▸ About this exercise
Starting at the line where "Select the green horizontal Exit line" occurs, reproduce each line through the end of the entries below exactly. Omit every picture.

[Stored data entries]

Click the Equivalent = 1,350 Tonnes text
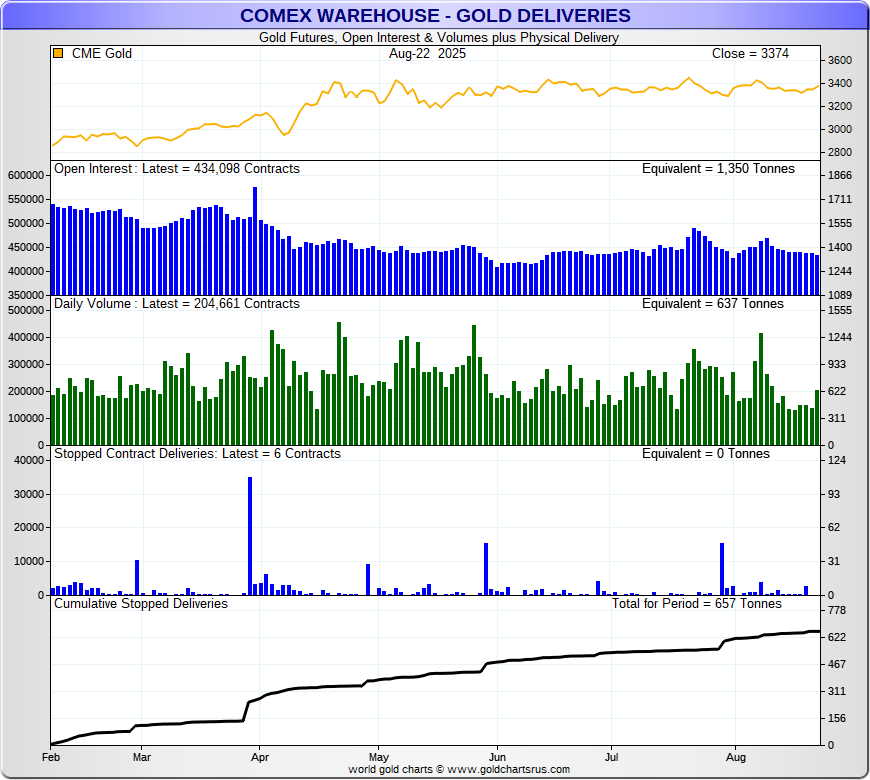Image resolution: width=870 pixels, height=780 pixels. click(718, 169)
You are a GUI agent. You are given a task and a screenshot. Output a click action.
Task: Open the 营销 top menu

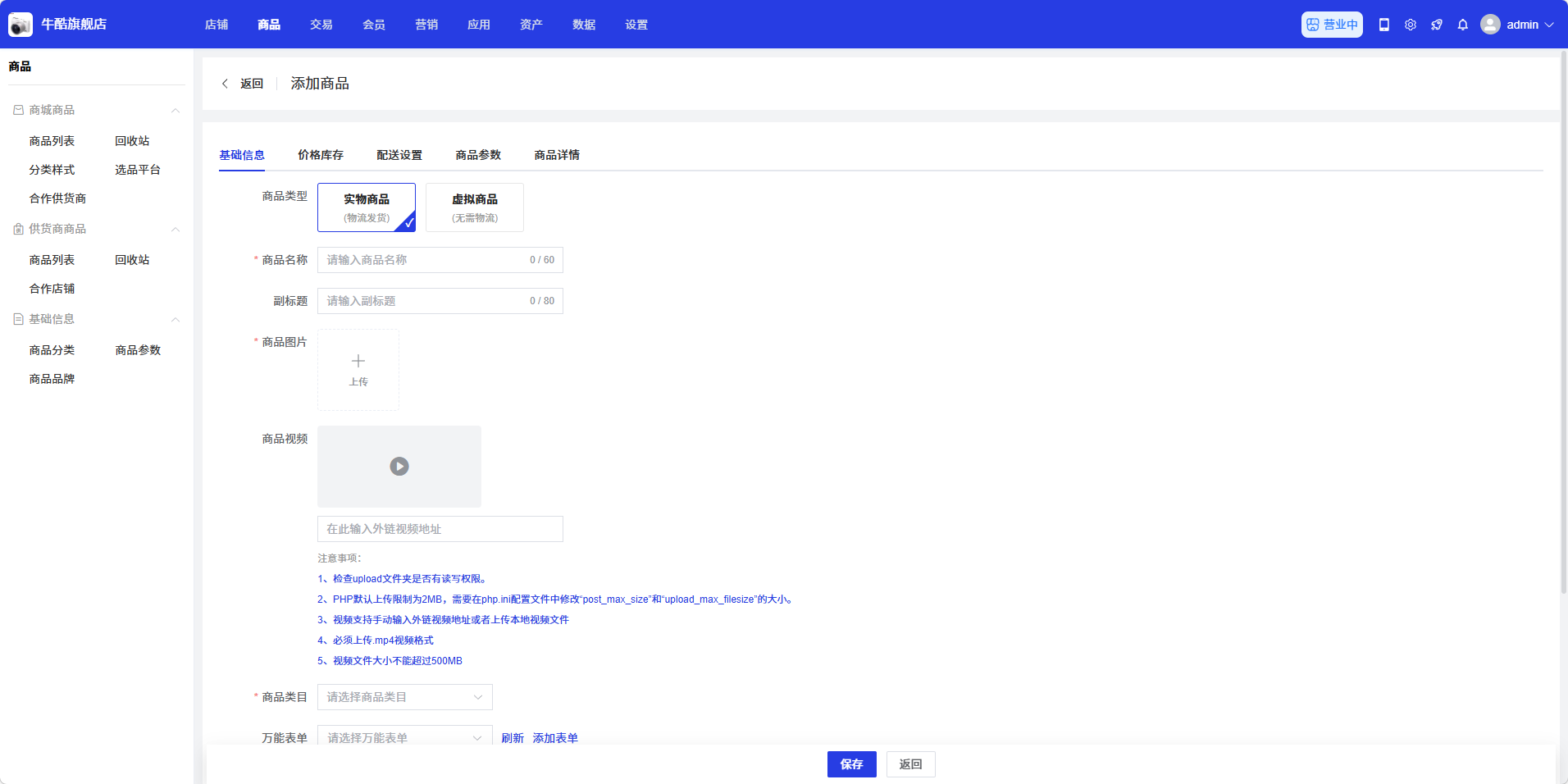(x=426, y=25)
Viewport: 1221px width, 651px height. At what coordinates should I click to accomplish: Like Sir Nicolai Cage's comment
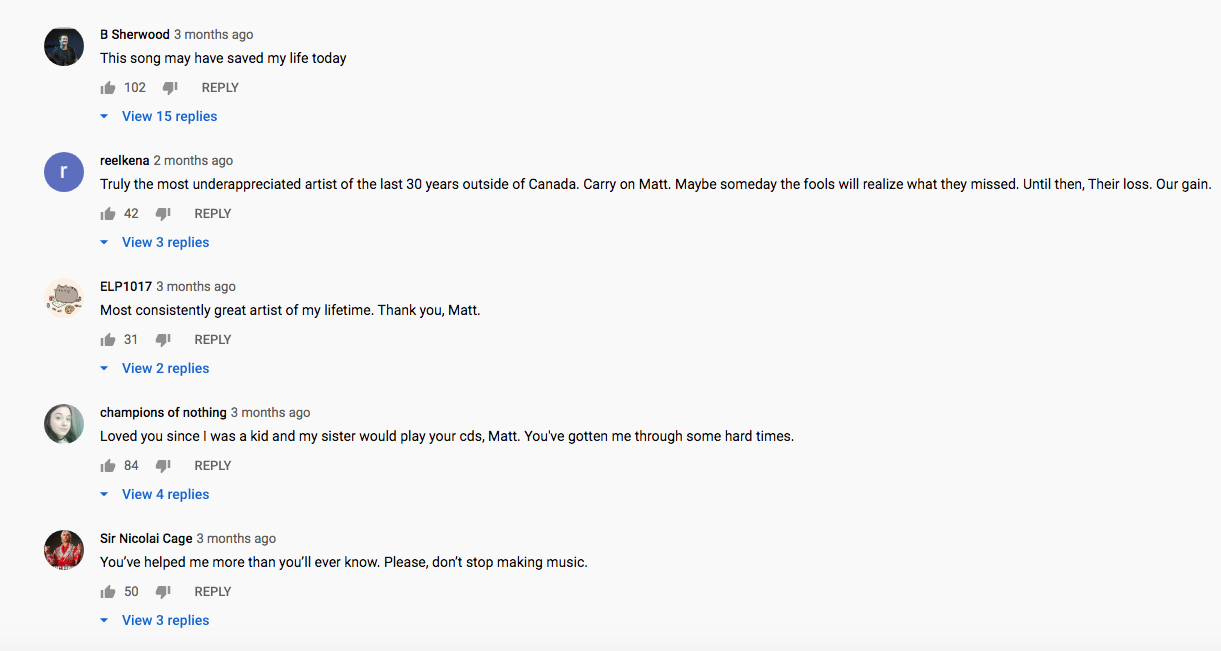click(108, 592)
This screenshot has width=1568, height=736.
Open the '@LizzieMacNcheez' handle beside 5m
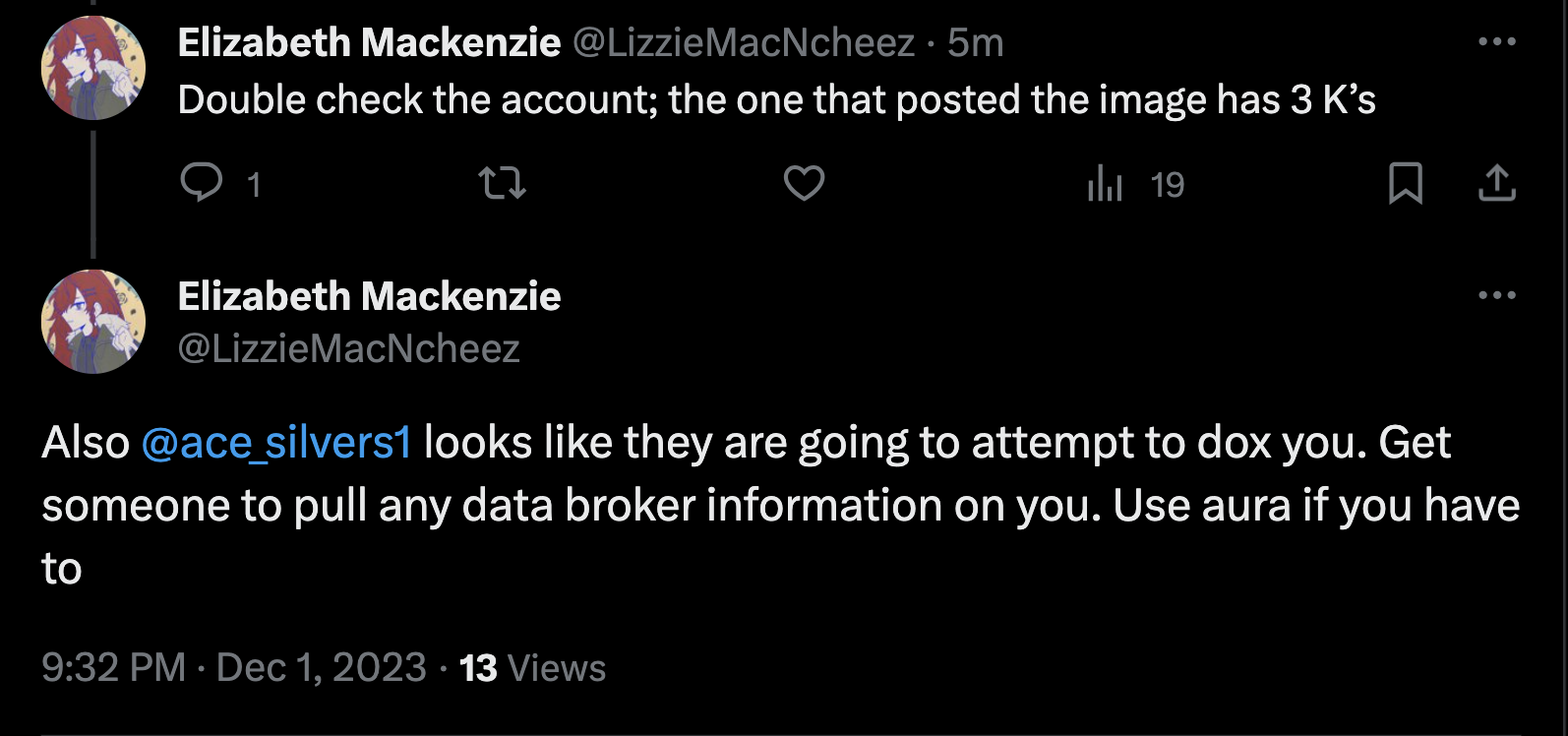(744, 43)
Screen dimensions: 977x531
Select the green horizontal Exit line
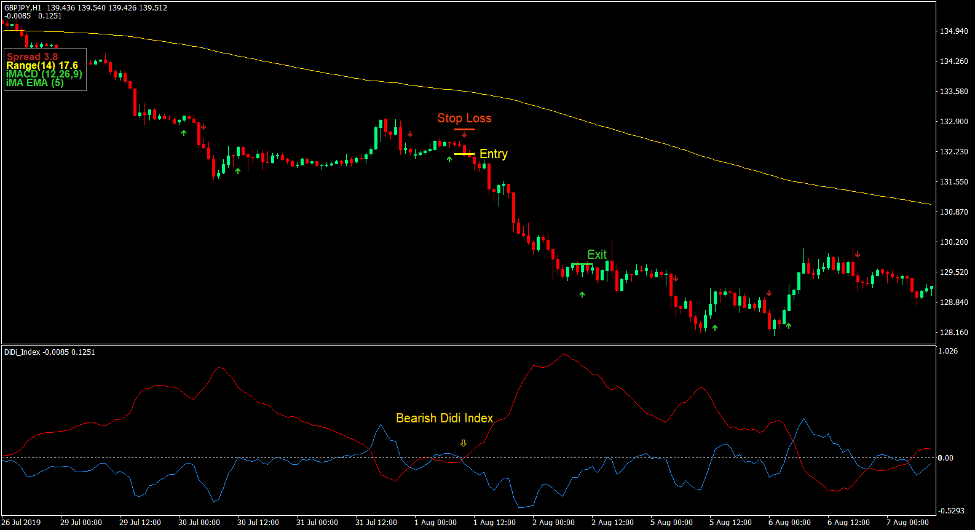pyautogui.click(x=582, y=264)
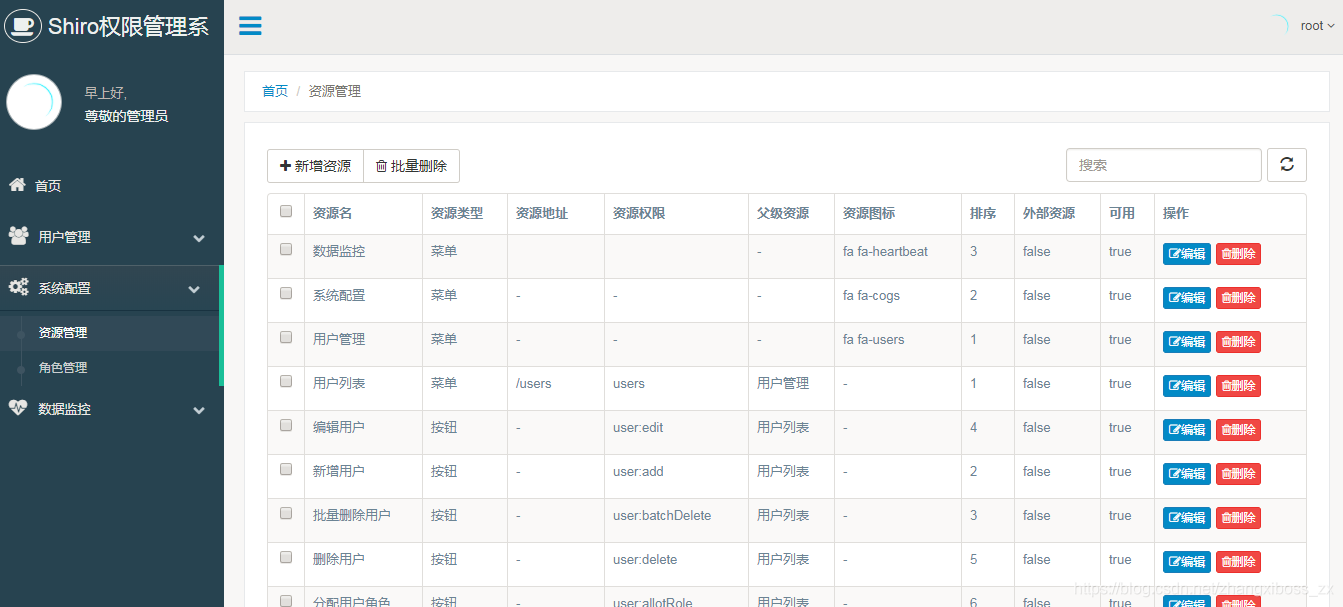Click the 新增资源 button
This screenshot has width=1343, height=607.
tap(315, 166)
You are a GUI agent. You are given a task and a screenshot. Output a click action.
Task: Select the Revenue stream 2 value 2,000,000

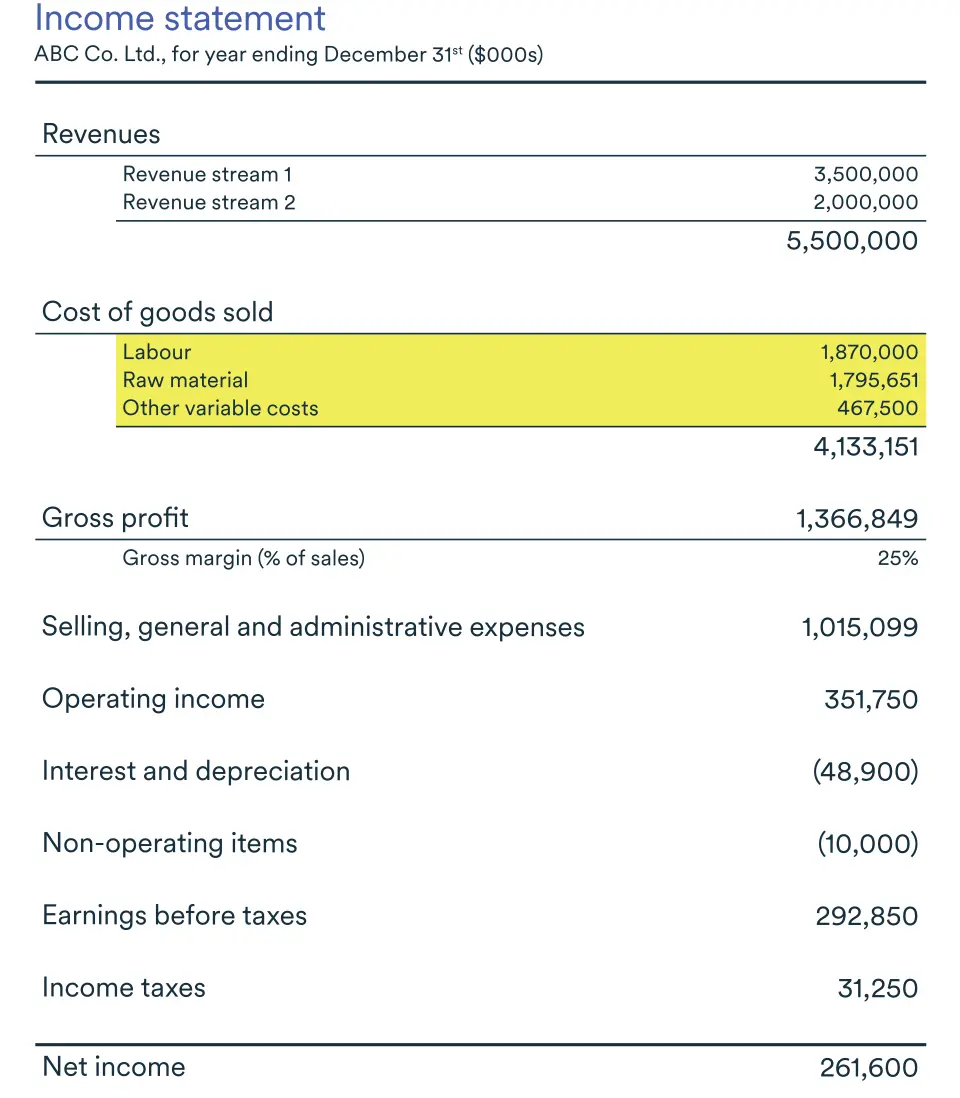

▸ Exercise solution
Select the green horizontal Exit line
pyautogui.click(x=582, y=264)
Click the 新增资源 button
This screenshot has width=1343, height=607.
tap(315, 166)
You are a GUI agent. You are given a task and a screenshot. Output a click action.
Task: Select the Revenue stream 2 value 2,000,000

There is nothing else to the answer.